--- START ---
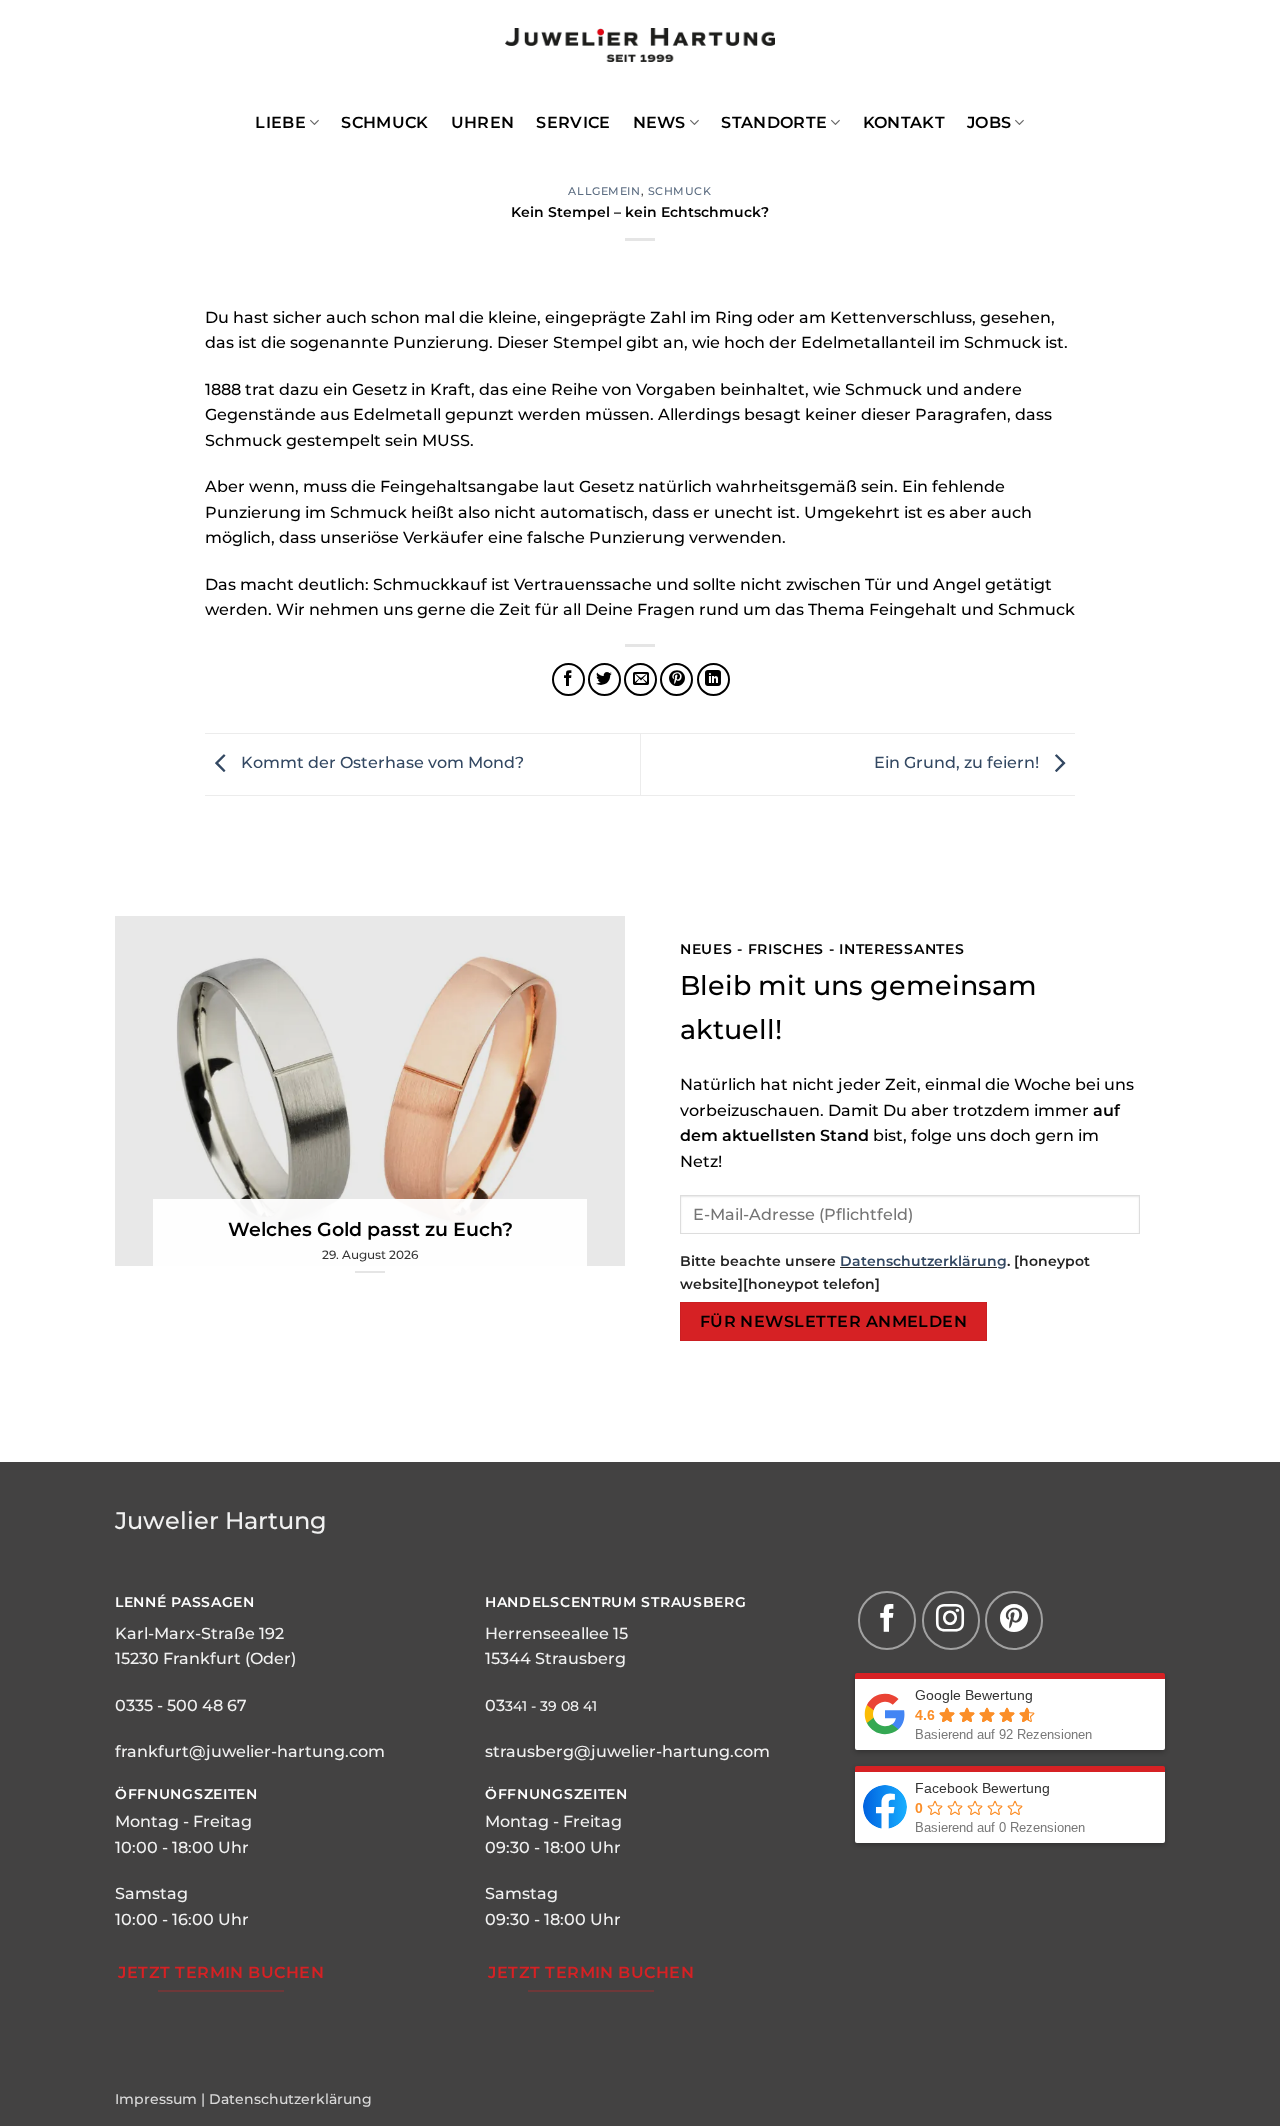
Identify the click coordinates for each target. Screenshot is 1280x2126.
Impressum (156, 2099)
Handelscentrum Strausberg (616, 1602)
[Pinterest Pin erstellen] (676, 679)
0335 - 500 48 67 (181, 1705)
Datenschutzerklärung (923, 1261)
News (659, 122)
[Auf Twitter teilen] (604, 679)
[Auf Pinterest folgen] (1014, 1620)
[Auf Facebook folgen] (887, 1620)
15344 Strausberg (555, 1658)
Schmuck (384, 122)
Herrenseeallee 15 (556, 1633)
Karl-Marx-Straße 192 (199, 1633)
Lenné (141, 1602)
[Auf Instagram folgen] (951, 1620)
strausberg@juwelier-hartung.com (627, 1751)
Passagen (211, 1602)
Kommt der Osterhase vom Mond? (380, 762)
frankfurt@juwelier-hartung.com (250, 1751)
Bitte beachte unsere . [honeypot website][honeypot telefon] (885, 1272)
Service (573, 122)
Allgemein (604, 191)
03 (495, 1705)
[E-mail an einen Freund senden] (640, 679)
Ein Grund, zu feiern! (958, 762)
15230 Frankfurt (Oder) (205, 1658)
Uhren (483, 122)
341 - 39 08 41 (551, 1706)
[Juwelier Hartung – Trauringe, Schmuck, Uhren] (640, 45)
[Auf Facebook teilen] (568, 679)
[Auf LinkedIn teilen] (713, 679)
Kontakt (904, 122)
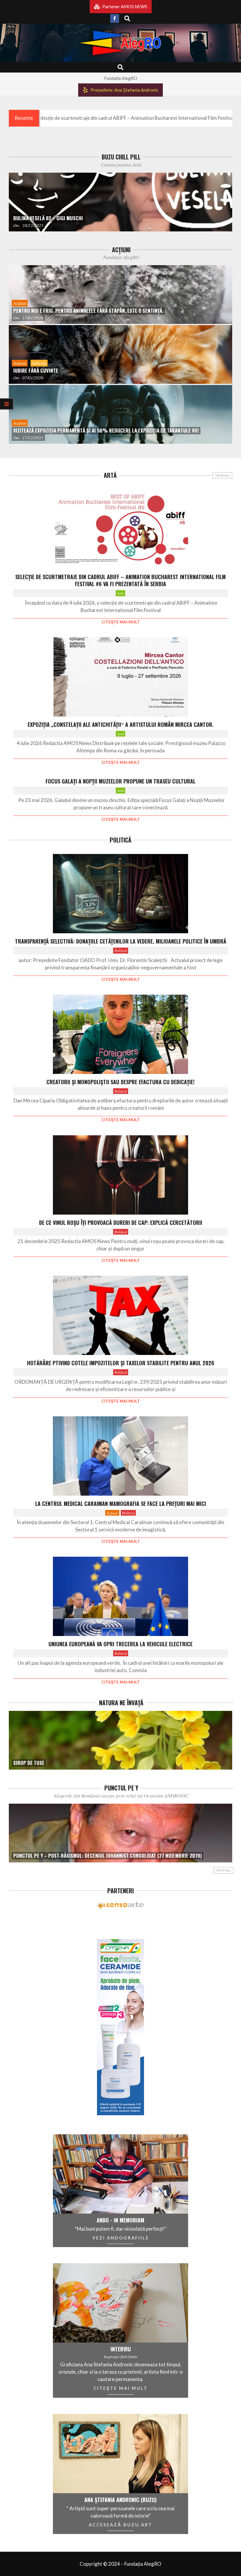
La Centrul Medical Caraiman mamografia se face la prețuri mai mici (120, 1503)
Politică (120, 950)
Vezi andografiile (120, 2237)
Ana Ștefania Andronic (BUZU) (120, 2499)
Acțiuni (112, 1513)
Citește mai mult (120, 622)
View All (222, 475)
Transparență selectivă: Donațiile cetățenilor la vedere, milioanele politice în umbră (120, 941)
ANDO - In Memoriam (120, 2220)
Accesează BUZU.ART (120, 2524)
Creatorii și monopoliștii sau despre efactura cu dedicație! (120, 1081)
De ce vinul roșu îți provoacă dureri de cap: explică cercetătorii (120, 1222)
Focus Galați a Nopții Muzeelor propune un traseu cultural (120, 781)
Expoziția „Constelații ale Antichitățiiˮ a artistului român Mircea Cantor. (121, 724)
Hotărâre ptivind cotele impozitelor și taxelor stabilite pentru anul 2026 (120, 1362)
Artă (120, 593)
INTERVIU (121, 2349)
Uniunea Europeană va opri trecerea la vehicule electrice (120, 1643)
--- END ---
■ **Your task**: The answer is to be the lines of the listing from the first through the one with "[Auf Facebook teilen] (568, 679)", reproduced exactly, without any pictures.

■ **Worked solution**:
Identify the click coordinates for each target. Screenshot is 1280x2126.
Impressum (156, 2099)
Handelscentrum Strausberg (616, 1602)
[Pinterest Pin erstellen] (676, 679)
0335 - 500 48 67 (181, 1705)
Datenschutzerklärung (923, 1261)
News (659, 122)
[Auf Twitter teilen] (604, 679)
[Auf Pinterest folgen] (1014, 1620)
[Auf Facebook folgen] (887, 1620)
15344 Strausberg (555, 1658)
Schmuck (384, 122)
Herrenseeallee 15 (556, 1633)
Karl-Marx-Straße 192 (199, 1633)
Lenné (141, 1602)
[Auf Instagram folgen] (951, 1620)
strausberg@juwelier-hartung.com (627, 1751)
Passagen (211, 1602)
Kommt der Osterhase vom Mond? (380, 762)
frankfurt@juwelier-hartung.com (250, 1751)
Bitte beachte unsere . [honeypot website][honeypot telefon] (885, 1272)
Service (573, 122)
Allgemein (604, 191)
03 (495, 1705)
[E-mail an einen Freund senden] (640, 679)
Ein Grund, zu feiern! (958, 762)
15230 Frankfurt (Oder) (205, 1658)
Uhren (483, 122)
341 - 39 08 41 (551, 1706)
[Juwelier Hartung – Trauringe, Schmuck, Uhren] (640, 45)
[Auf Facebook teilen] (568, 679)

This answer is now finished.